Wednesday, 27 May 2015: 11:20
Conference Room 4K (Hilton Chicago)
M. M. Forouzan, C. W. Chien, D. Bustamante, W. Lange, B. A. Mazzeo, and D. R. Wheeler (Brigham Young University)
The microstructure of commercially made lithium-ion battery electrodes is not necessarily optimal for cell performance. In an attempt to optimize the performance, detailed understanding of the microstructure is necessary. Factors that influence electrode microstructure include high-level variables such as composition and porosity; as well as detailed fabrication conditions that are part of the film-making, drying, and calendering steps.

Here we report on initial efforts to model the particle-level microstructure of lithium-ion cathodes and how this relates to fabrication conditions. LAMMPS, a molecular simulation code, was adapted for these mesoscale particle simulations. In particular we simulate a cathode composed of irregular-shape active material particles using a superposition of spheres to imitate complex particle shapes and aggregates of carbon and binder.
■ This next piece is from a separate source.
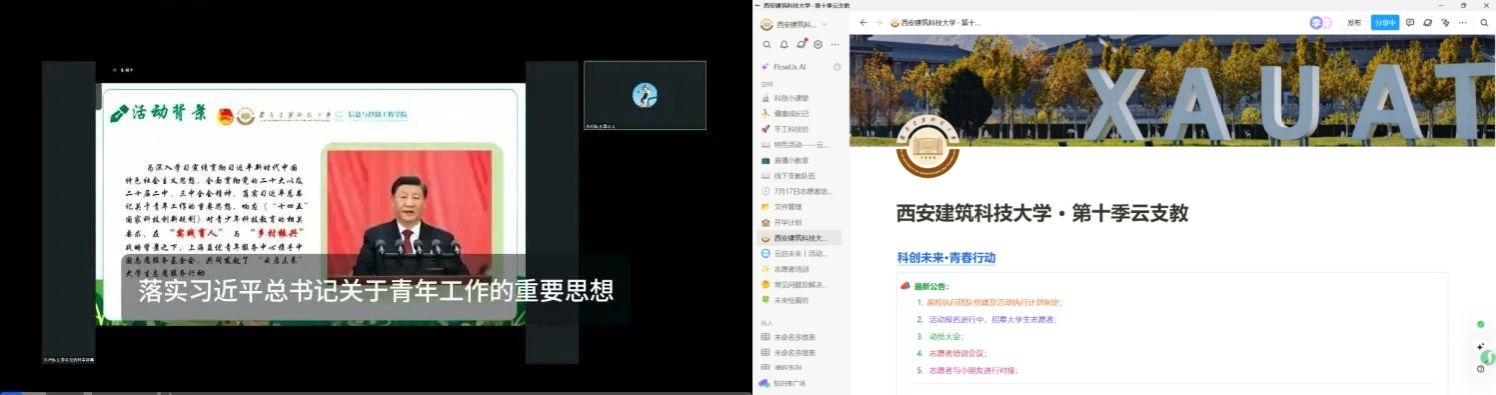
Task: Open the planet icon in top toolbar
Action: click(x=1428, y=22)
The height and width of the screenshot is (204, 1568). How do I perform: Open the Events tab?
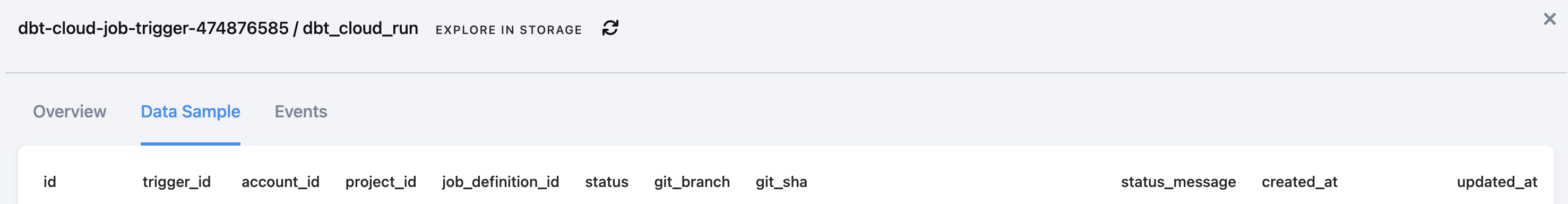300,112
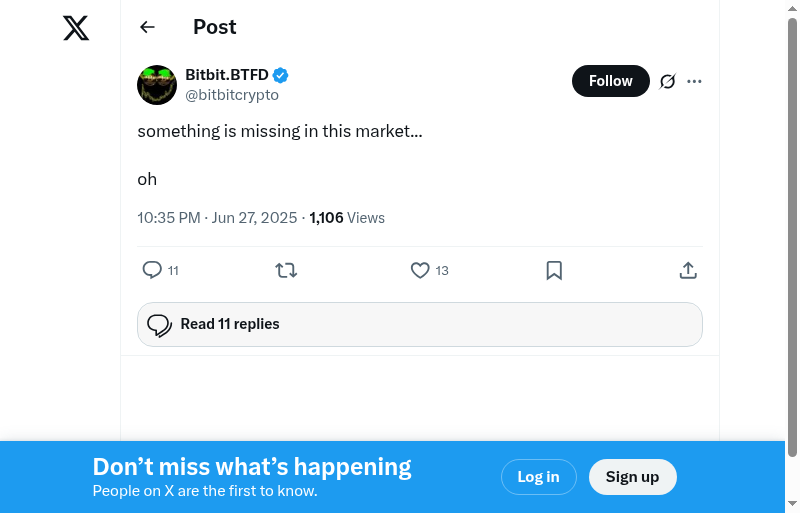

Equations of motion coupled to inter-particle forces are solved to simulate particle motion and subsequent immobilization during fabrication steps.

Both the slurry and dried film are simulated and validated by comparing to experimental results for microstructure, tortuosity, and mechanical properties like viscosity and elasticity. Initial work includes simulations of NCM cathodes. Such simulations are a first step in allowing us to predict electrode microstructure and therefore battery performance from fundamental fabrication conditions.

This work is supported by the U.S. Department of Energy through the BATT program.